*The problem*: An exact copy of every record below is needed, with all pictures removed.

*Supplied material*:

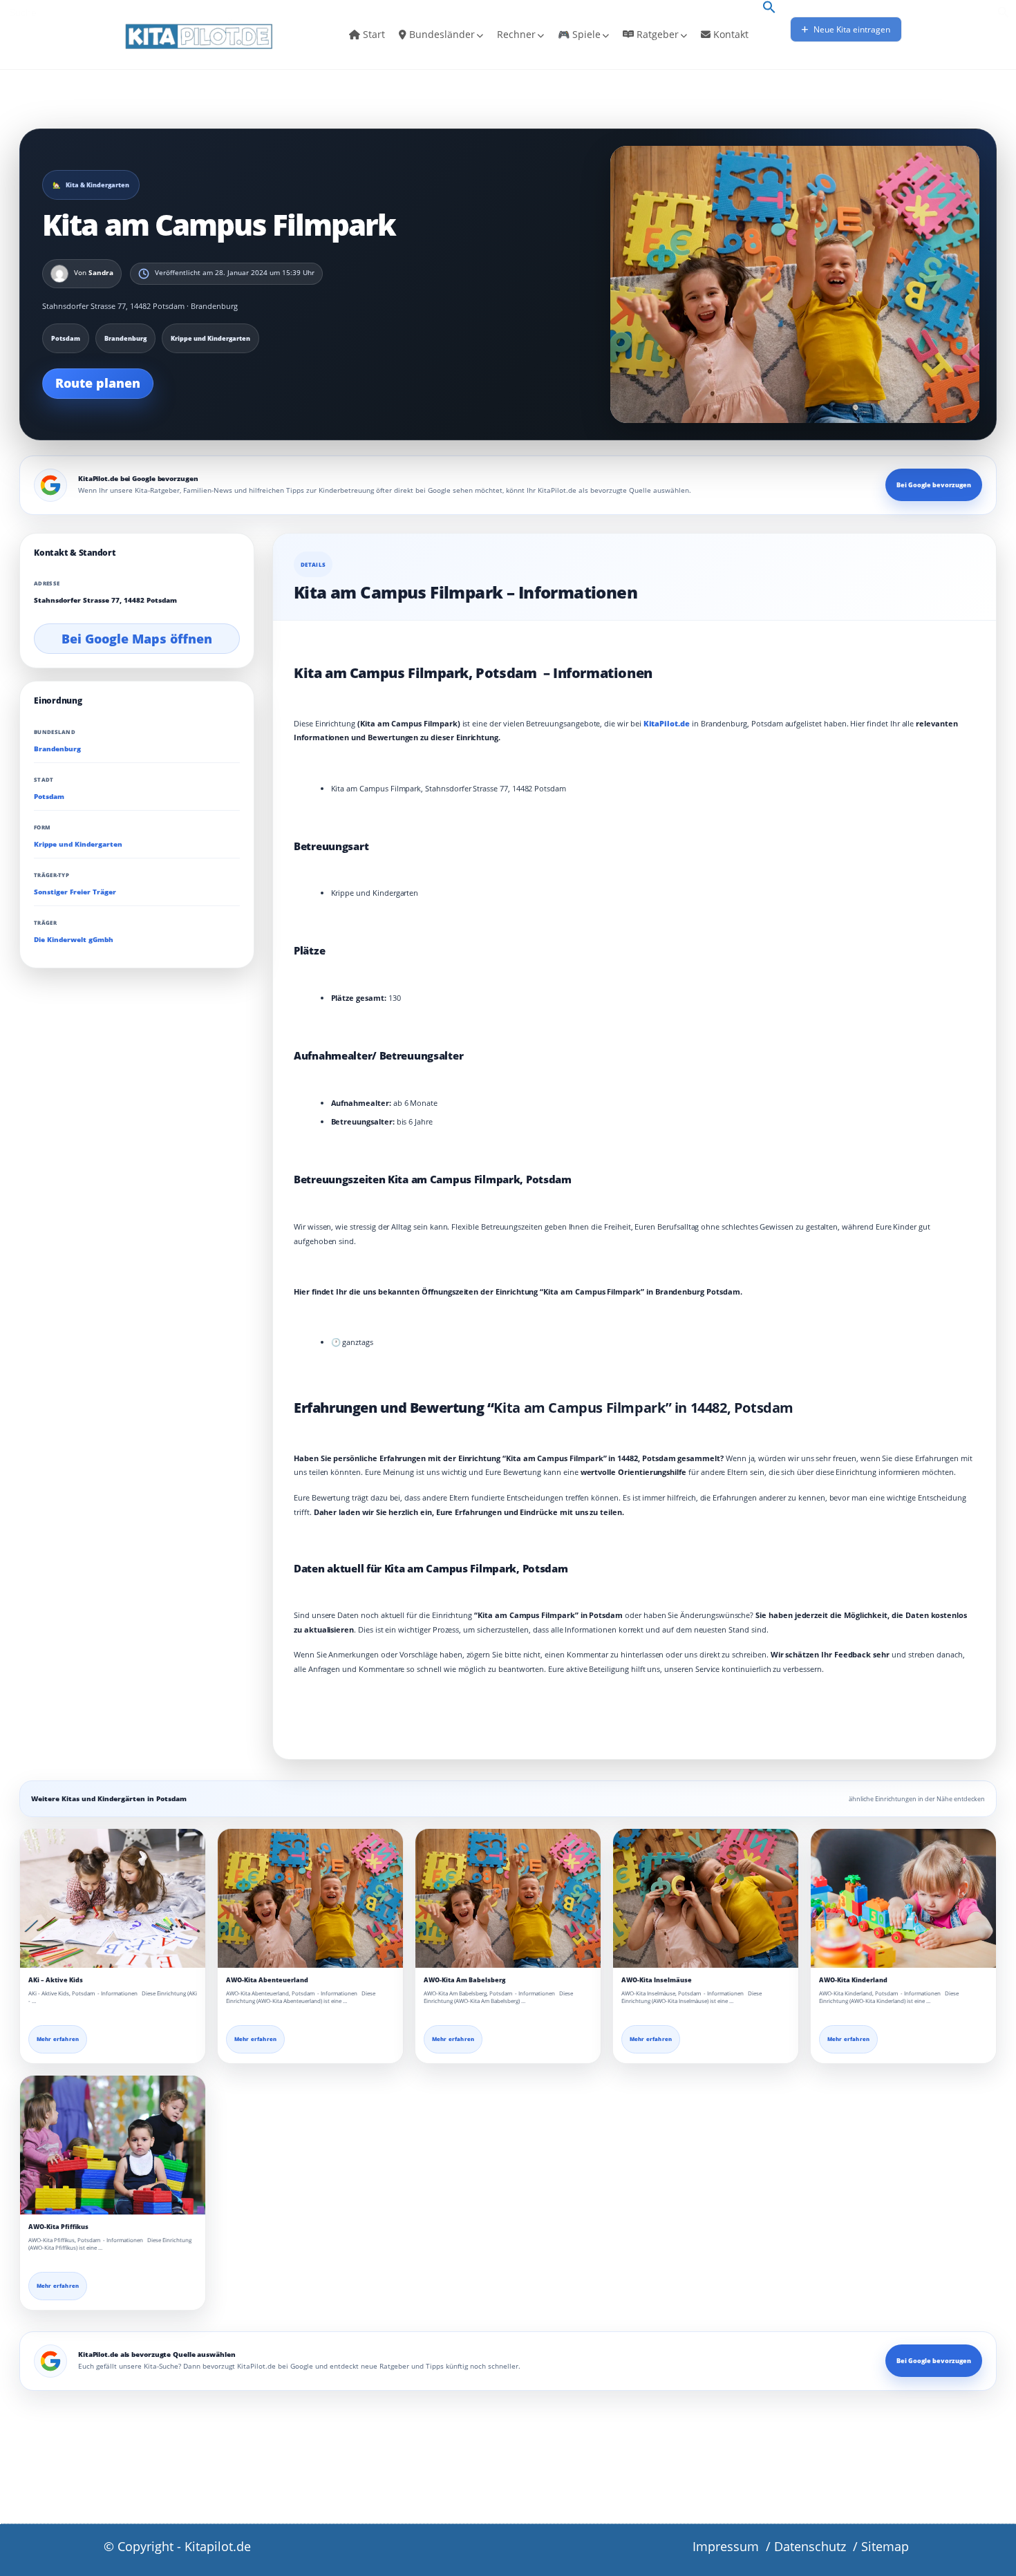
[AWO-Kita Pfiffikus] (112, 2145)
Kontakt (730, 34)
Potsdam (49, 796)
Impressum (726, 2546)
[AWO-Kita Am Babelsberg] (508, 1898)
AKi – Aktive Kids (55, 1979)
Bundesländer (440, 34)
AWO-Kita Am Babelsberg (464, 1979)
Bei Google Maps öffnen (137, 638)
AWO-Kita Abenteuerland (267, 1979)
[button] (769, 8)
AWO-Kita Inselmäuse (656, 1979)
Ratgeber (656, 34)
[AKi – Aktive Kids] (112, 1898)
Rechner (516, 34)
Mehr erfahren (58, 2039)
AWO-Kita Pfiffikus (58, 2226)
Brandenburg (57, 748)
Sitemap (885, 2546)
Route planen (97, 383)
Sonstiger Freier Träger (75, 891)
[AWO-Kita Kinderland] (903, 1898)
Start (372, 34)
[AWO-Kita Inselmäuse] (705, 1898)
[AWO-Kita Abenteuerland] (310, 1898)
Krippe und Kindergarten (78, 844)
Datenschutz (810, 2546)
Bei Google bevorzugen (933, 484)
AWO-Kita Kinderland (853, 1979)
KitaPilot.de (666, 723)
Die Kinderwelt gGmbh (73, 939)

*Task answer*:
[AWO-Kita Pfiffikus] (112, 2145)
Kontakt (730, 34)
Potsdam (49, 796)
Impressum (726, 2546)
[AWO-Kita Am Babelsberg] (508, 1898)
AKi – Aktive Kids (55, 1979)
Bundesländer (440, 34)
AWO-Kita Am Babelsberg (464, 1979)
Bei Google Maps öffnen (137, 638)
AWO-Kita Abenteuerland (267, 1979)
[button] (769, 8)
AWO-Kita Inselmäuse (656, 1979)
Ratgeber (656, 34)
[AKi – Aktive Kids] (112, 1898)
Rechner (516, 34)
Mehr erfahren (58, 2039)
AWO-Kita Pfiffikus (58, 2226)
Brandenburg (57, 748)
Sitemap (885, 2546)
Route planen (97, 383)
Sonstiger Freier Träger (75, 891)
[AWO-Kita Kinderland] (903, 1898)
Start (372, 34)
[AWO-Kita Inselmäuse] (705, 1898)
[AWO-Kita Abenteuerland] (310, 1898)
Krippe und Kindergarten (78, 844)
Datenschutz (810, 2546)
Bei Google bevorzugen (933, 484)
AWO-Kita Kinderland (853, 1979)
KitaPilot.de (666, 723)
Die Kinderwelt gGmbh (73, 939)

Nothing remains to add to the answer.